1.       Email too often – mailing at regular intervals is fine, but don’t pester your customers with too frequent emails.


 2.       Become too reliant on images – while it’s good to populate an email with images, remember that not all customers will download them (indeed, work places often block them). So make sure your message is conveyed in the main text so that your audience will still get it even if they can’t see the images.


 3.       Assume it’s all about selling – while marketing emails can be used for directly marketing new products, they can also be used to keep in touch with your audience by providing them with relevant information and articles. This keeps brand awareness up, and does any with any notions that you only contact your customers when you’re trying to sell them something.
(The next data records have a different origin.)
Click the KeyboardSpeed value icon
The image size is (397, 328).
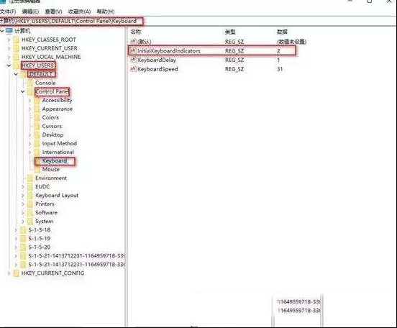tap(133, 69)
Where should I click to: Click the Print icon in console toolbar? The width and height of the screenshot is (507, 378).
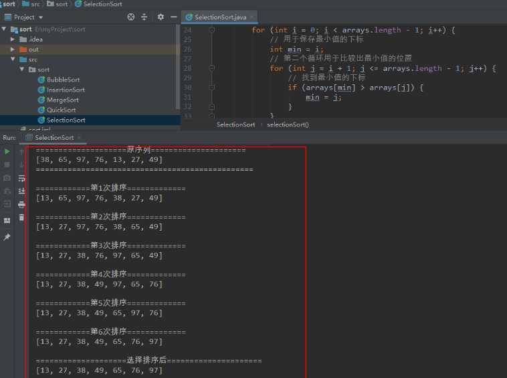tap(21, 204)
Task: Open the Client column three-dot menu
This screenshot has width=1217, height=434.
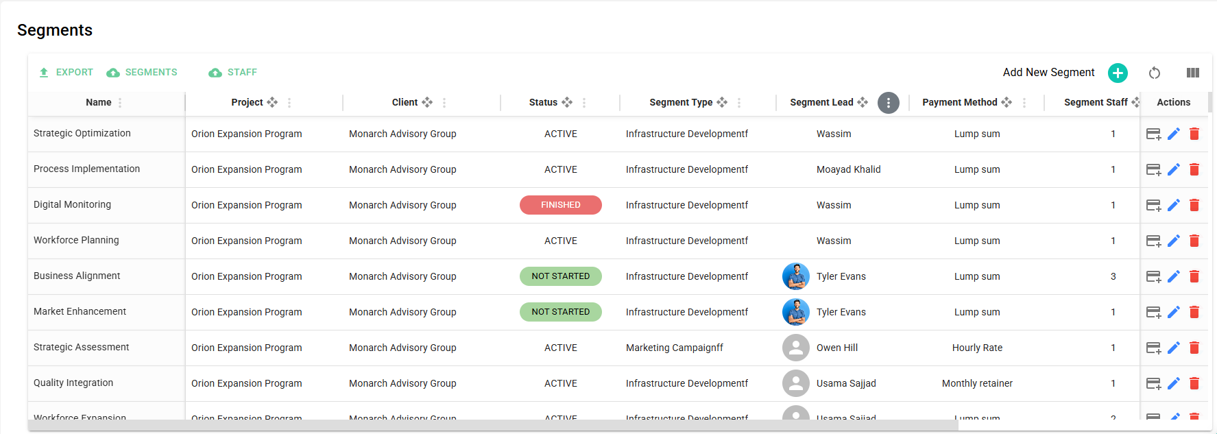Action: click(444, 103)
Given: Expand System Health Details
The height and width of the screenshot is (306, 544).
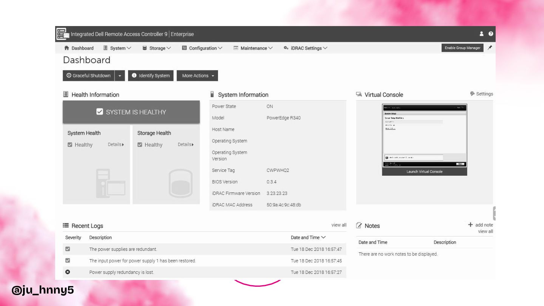Looking at the screenshot, I should (116, 144).
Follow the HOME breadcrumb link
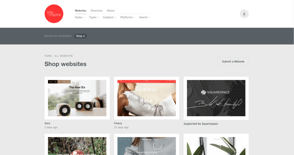294x155 pixels. coord(48,56)
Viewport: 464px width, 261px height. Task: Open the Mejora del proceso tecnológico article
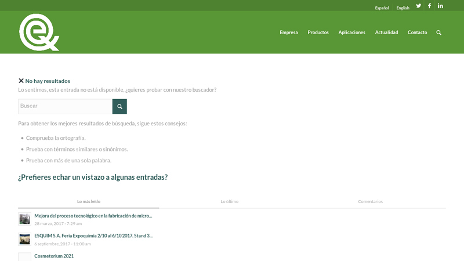pos(93,216)
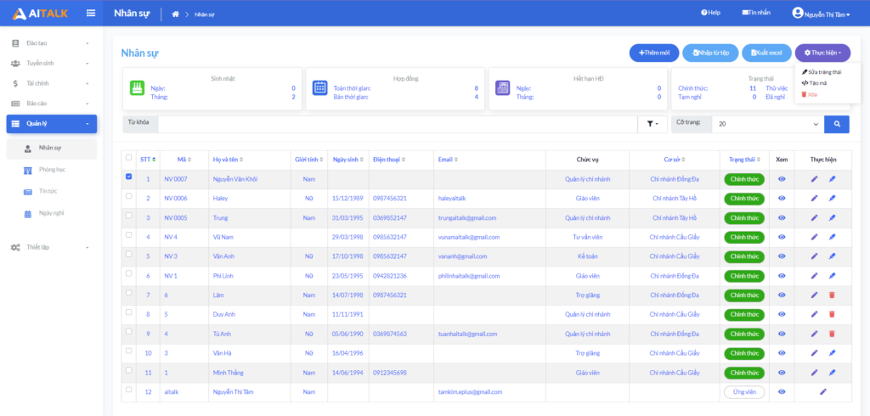
Task: Check the checkbox for row NV 0006
Action: click(x=128, y=197)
 4.       Send emails from ‘info@’ or role-based addresses – these have a higher chance of ending up in a SPAM folder. If you can send them from your own (or a sales team member’s) work address (e.g. The personal approach often works better and even if your audience doesn’t recognise the name it may intrigue them enough to open it!


 5.       Clutter your message with too much info – customers won’t have time to read a large amount of text, consider the layout carefully and make sure the main points stand out – especially your call to action and contact details.


To conclude, email marketing can be a highly effective, if underused, channel for small and medium business to promote their brand and product when done right. Attract new custom with a sign-up form on your website, retain existing ones who’ve opted in, it’s got a lot of potential and frankly it’s surprising that more Irish SME businesses aren’t using it more. There’s a range of sites out there that can help you do this for free or minimal cost, such as MailChimp and Newsweaver. The former is quite suited to small and medium size businesses. Check them out.